▶ [Required task] Reproduce the items from the line containing "Given: Click the" through the line containing "Looking at the", renaming "icon" to "button" and leaving everything else unchanged.

▶ [Entries supplied]
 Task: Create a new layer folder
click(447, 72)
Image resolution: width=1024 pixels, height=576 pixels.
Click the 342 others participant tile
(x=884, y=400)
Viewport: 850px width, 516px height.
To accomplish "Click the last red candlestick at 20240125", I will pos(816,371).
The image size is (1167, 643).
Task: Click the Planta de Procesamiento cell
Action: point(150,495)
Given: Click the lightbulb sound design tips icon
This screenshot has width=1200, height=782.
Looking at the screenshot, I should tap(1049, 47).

--

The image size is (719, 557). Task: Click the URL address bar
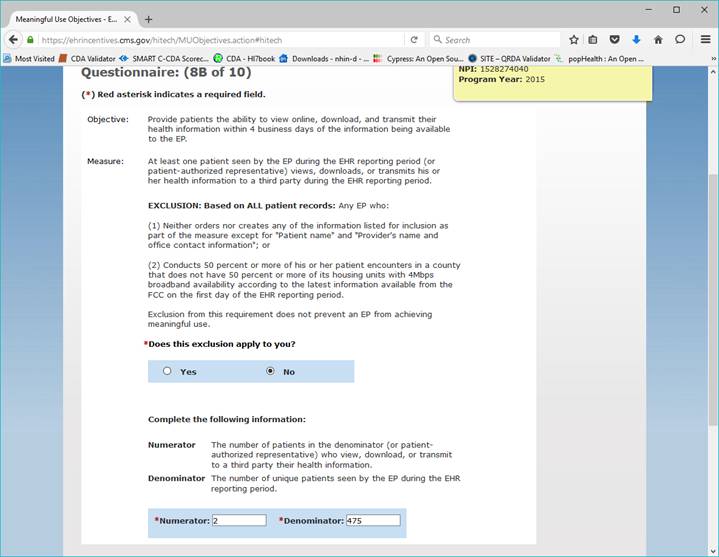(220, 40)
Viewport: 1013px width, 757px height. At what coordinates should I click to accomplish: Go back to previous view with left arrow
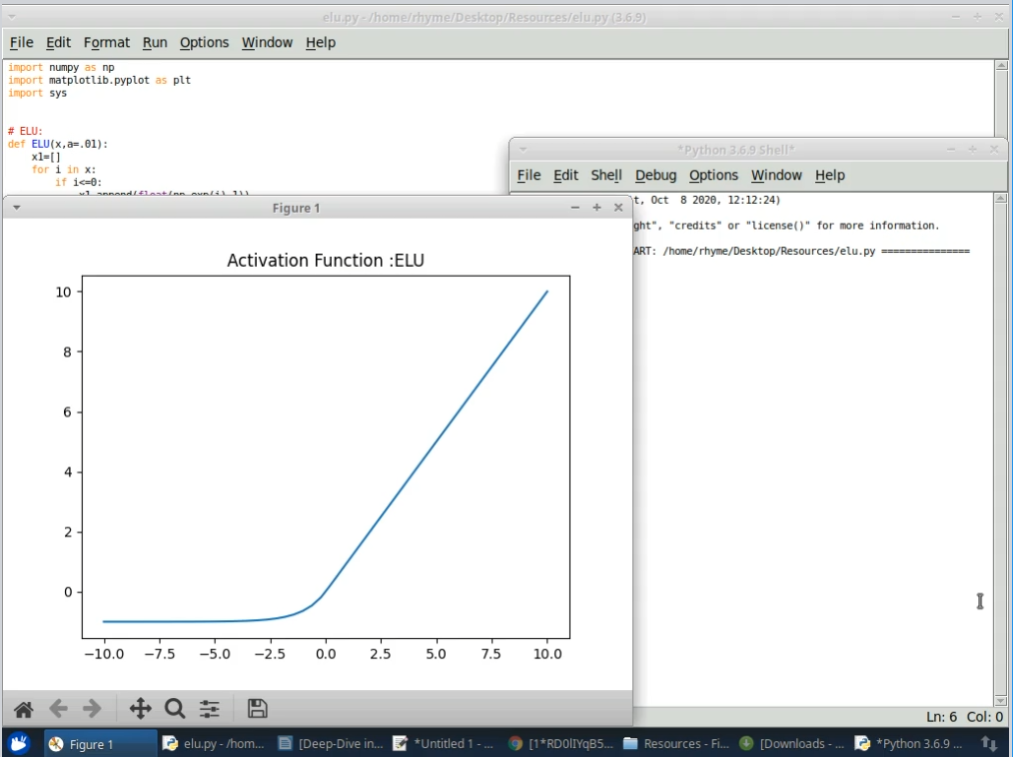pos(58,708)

▶ [Exercise response]
Given: Click the lightbulb sound design tips button
This screenshot has width=1200, height=782.
Looking at the screenshot, I should tap(1049, 47).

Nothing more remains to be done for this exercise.